Thüringer Allgemeine (Nordhausen)
Gedenken und vernetzen
Bodo Ramelow nimmt als Bundesratspräsident an Sinti- und Roma-tag in Auschwitz teil
Erfurt. Es wird nur eine Tagesreise, aber sie hat einen hohen Symbolwert: Am ersten Dienstag im August fliegt Bodo Ramelow nach Krakau. Mit dabei: Romani Rose, der Vorsitzende des Zentralrats der Sinti und Roma, aber auch Reinhard Schramm, der Vorsitzende der Jüdischen Landesgemeinde Thüringen. Ihr gemeinsames Ziel: das ehemalige deutsche Vernichtungslager Auschwitz-birkenau.

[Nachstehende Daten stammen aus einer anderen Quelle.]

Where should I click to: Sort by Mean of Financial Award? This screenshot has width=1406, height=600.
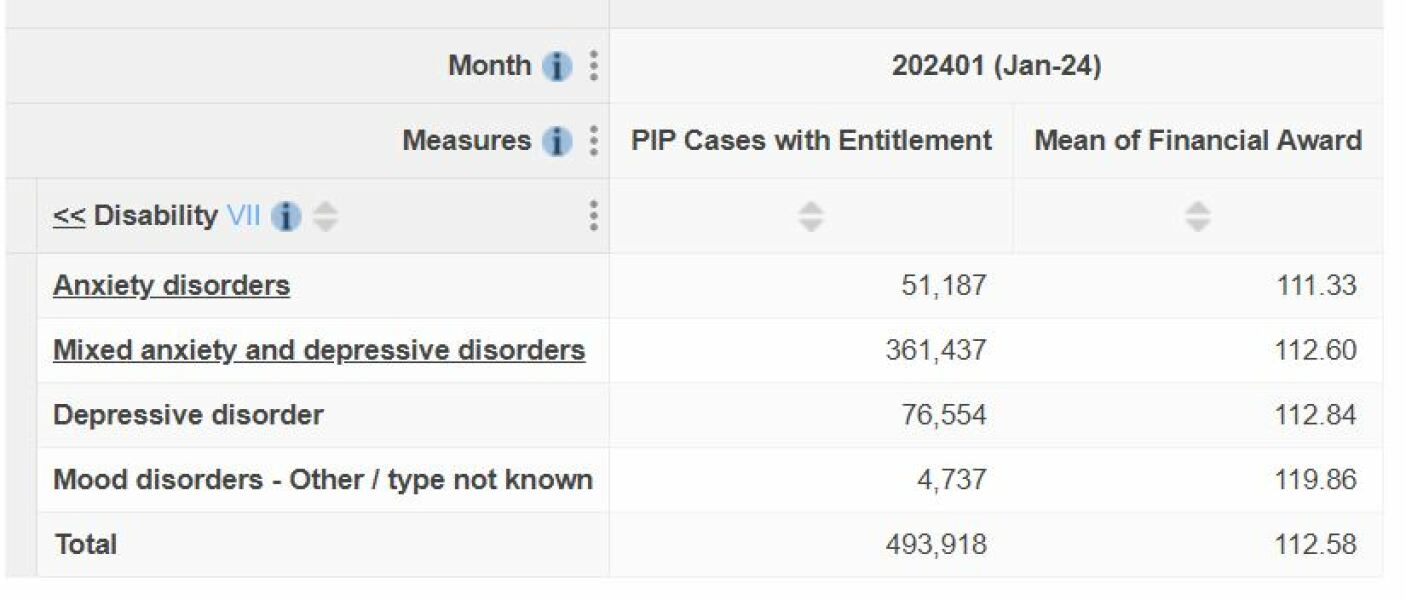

Vor sieben Jahren wurde der 2. August vom Europäischen Parlament als Europäischer Holocaustgedenktag für Sinti und Roma anerkannt – in Erinnerung an die
500.000 ermordete Sinti und Roma im Ns-besetzten Europa. Die Gedenkveranstaltung wird auch in diesem Jahr durch den Zentralrat Deutscher Sinti und Roma, das Dokumentations
und Kulturzentrum Deutscher Sinti und Roma und den Verband der Roma in Polen im ehemaligen Vernichtungslager Auschwitz-birkenau ausgerichtet. Auf Einladung von Romani Rose, so heißt es aus der Staatskanzlei, werde Ministerpräsident Bodo Ramelow in seiner Funktion als Bundesratspräsident einen Kranz niederlegen und eine Rede halten. Ramelow sagt, dass erstmalig ein so hoher Vertreter der Bundesrepublik diesen Gedenktag wahrnehme. Ramelow hat eine besonders enge Verbindung zu Romani Rose und Reinhard Schramm. „Meine erste Amtshandlung als neugewählter Ministerpräsident 2014 war der Besuch in der Jüdischen Landesgemeinde, wo Romani Rose auf Einladung von Reinhard Schramm über den Umgang mit Sinti und Roma in Osteuropa berichtet hat.“Es sei ihm eine Ehre, jetzt auf Vorschlag von Romani Rose die Gedenkrede halten zu dürfen. Ramelow gibt zu bedenken, dass „die Opfergruppe der Sinti und Roma in Deutschland viel zu lange aus dem Blickfeld war. Und viel zu lange hat man reflexartig diskriminierende Formulierungen für Sinti und Roma gerne gebraucht, auch bei polizeilichen Ermittlungen wurde etwa mit ,fahrendem Volk’ hantiert.“
Stereotype reichen bis in die Gegenwart, etwa bei großen Familienverbünden,
die aus der Ukraine kommen. „Eins muss man deutlich sagen: Die Menschen, die da kommen, sind Menschen. Und es sind ukrainische Staatsbürger, die der Roma-minderheit angehören.“
Ramelow erinnert an Berichte von Romani Rose über die erschwerten Lebensumstände dieser Menschen, auch in Ungarn, Rumänien und weiteren süd-osteuropäischen Ländern.
Ramelow erinnert an eine Familie, die er schon lange kennt und die in einem Westthüringer Dorf lebt, fleißig, gut integriert. „Wenn man weiß, wer die Menschen sind, sieht man nicht zuerst die Ansammlung von Problemen“, ist seine Erfahrung.
„Aber ich merke auch bei dem, was ich gerade höre angesichts ukrainischer Roma: Die Stereotype sind noch nicht verflogen.“Ramelow verweist auf die Thüringer Roma-vertretung. „Wir wollen frühzeitig auf jene Familien, die zu uns kommen, zugehen. Stigmatisieren löst keine Probleme. Und Fernhalten löst auch keine Probleme“, zumal hier die gleichen Bedingungen gelten wie für alle anderen Ukrainer auf der Flucht auch. „Wir müssen aktiv auf diese Menschen zugehen“, verweist er auf Verbindungen, die es aus der Staatskanzlei mit der Romavertretung in Thüringen gibt. Ziel sei es, „gemeinsam ein Netzwerk aufzubauen“.